What to expect with the new ICO data subject access request guidelines
The ICO recently published new guidelines to further explain the rules regarding a data subject access request (DSAR). This was welcome news for a number of people who were confused about certain scenarios. We’ll look at the basics of the DSAR and how the ICO is providing more concrete examples for data controllers to better understand what’s expected of them.
The Nature of the DSAR
A DSAR is any request from a data subject that pertains to their information. The definition of a subject access request (SAR) is intentionally broad and can cover anything from a phone call to a hand-written letter to an email. People are allowed to ask a data controller to erase their information, object to the collection of certain details, or restrict the processing of their data.

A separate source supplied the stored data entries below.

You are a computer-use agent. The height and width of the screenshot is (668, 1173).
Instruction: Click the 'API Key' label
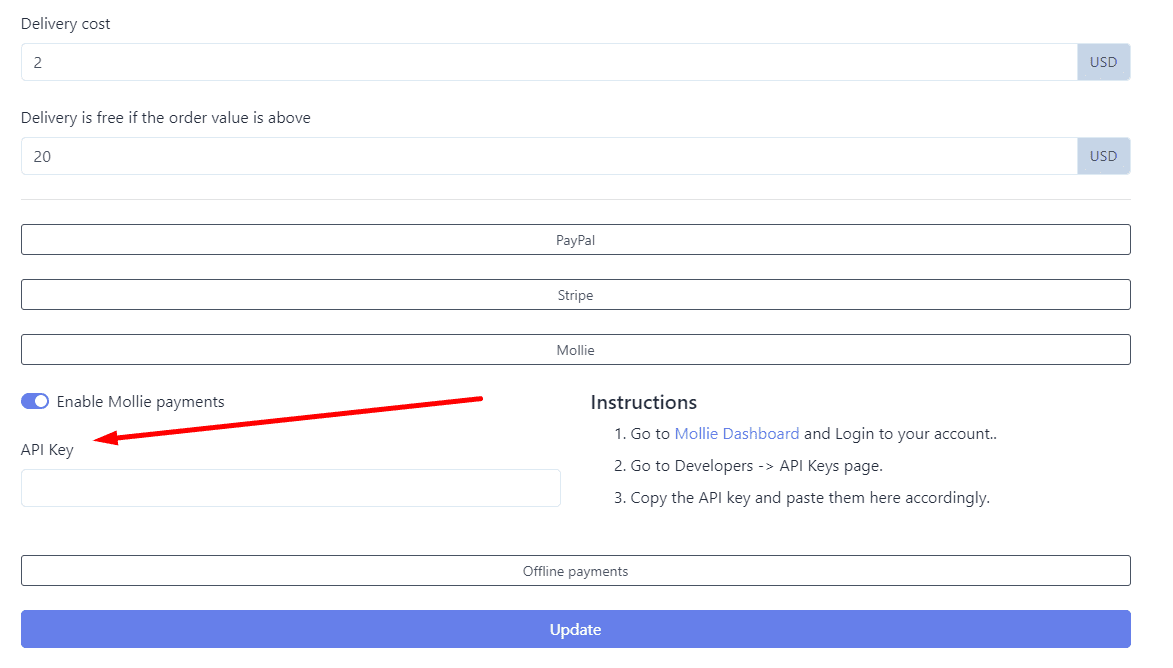[x=47, y=450]
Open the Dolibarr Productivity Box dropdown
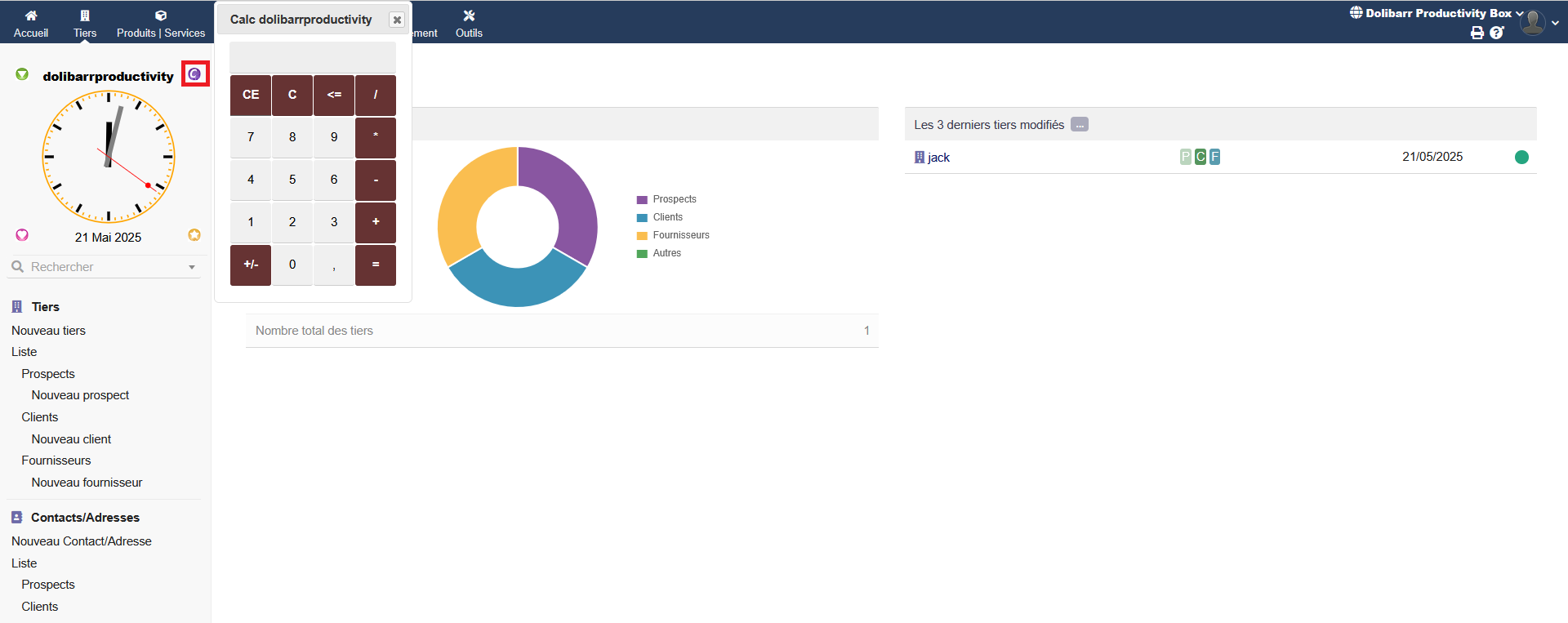The image size is (1568, 623). [x=1437, y=13]
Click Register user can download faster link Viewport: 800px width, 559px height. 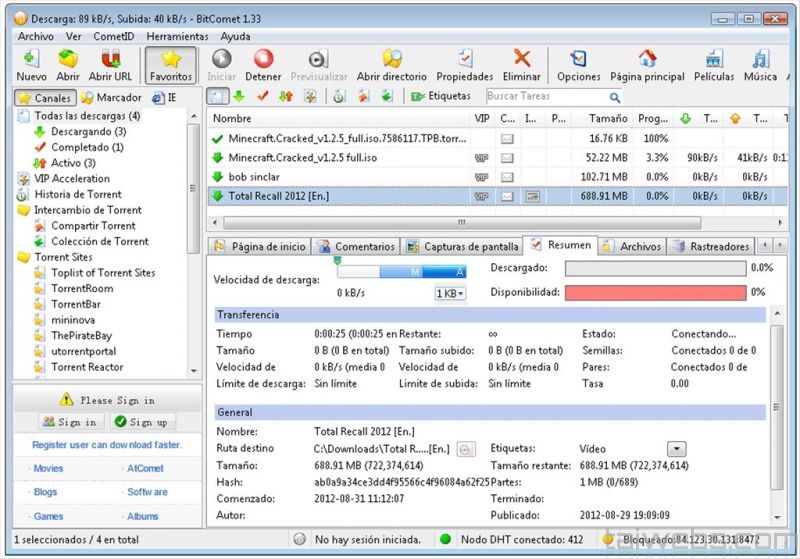pyautogui.click(x=106, y=445)
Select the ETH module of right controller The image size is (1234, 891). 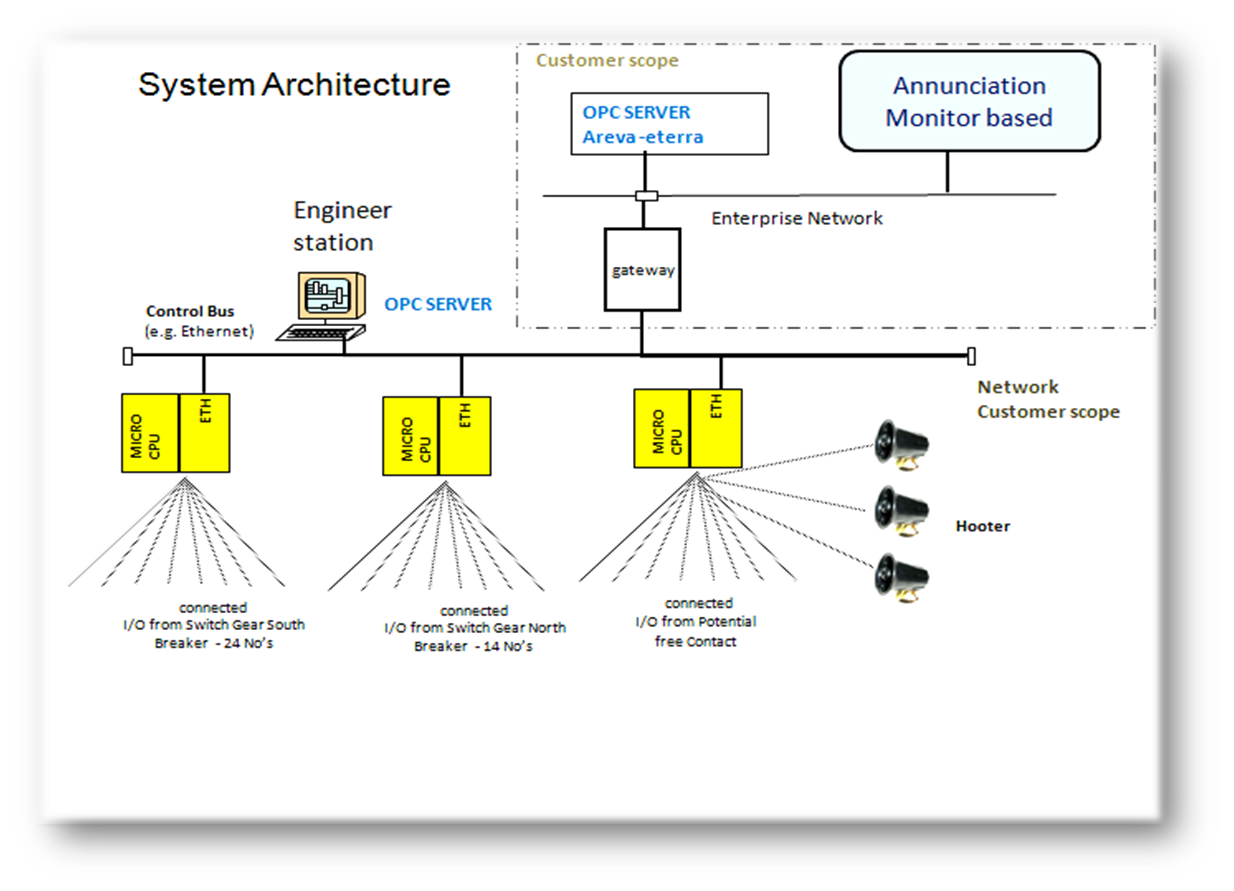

However, these requests can prove more complicated for controllers. It’s not always clear who the person is based on the details provided. If the requester doesn’t give the controller key details, then it would be unreasonable for the controller to complete the request. If the data subject is simply trying to cause havoc within an organisation, then the data controller isn’t expected to spend countless hours trying to comply. Since the interpretation of these guidelines could be viewed in different ways by different people, the ICO is doing its best to clarify the terms.
3 Key Differences
Data controllers were first notified of DSAR laws at the end of 2019. The ICO received hundreds of responses offering feedback of every variety, including questions about how the rules applied to certain situations and whether exceptions could be made. After reviewing the correspondence, the ICO noticed several key themes repeated again and again. In an effort to support organisations beholden to these rules, the ICO was prompted to prepare the following clarifications.
Data controllers bear the burden of gathering additional information if the data subject hasn’t fully identified themselves. So if Ann James emails a company and there’s no way to cross-check her name and email address, then the controller might have to email the data subject for more information in order to move forward with the request. If the email goes into a Spam folder or is otherwise ignored by the requester, then the data controller might be left feeling at a loss of what to do next.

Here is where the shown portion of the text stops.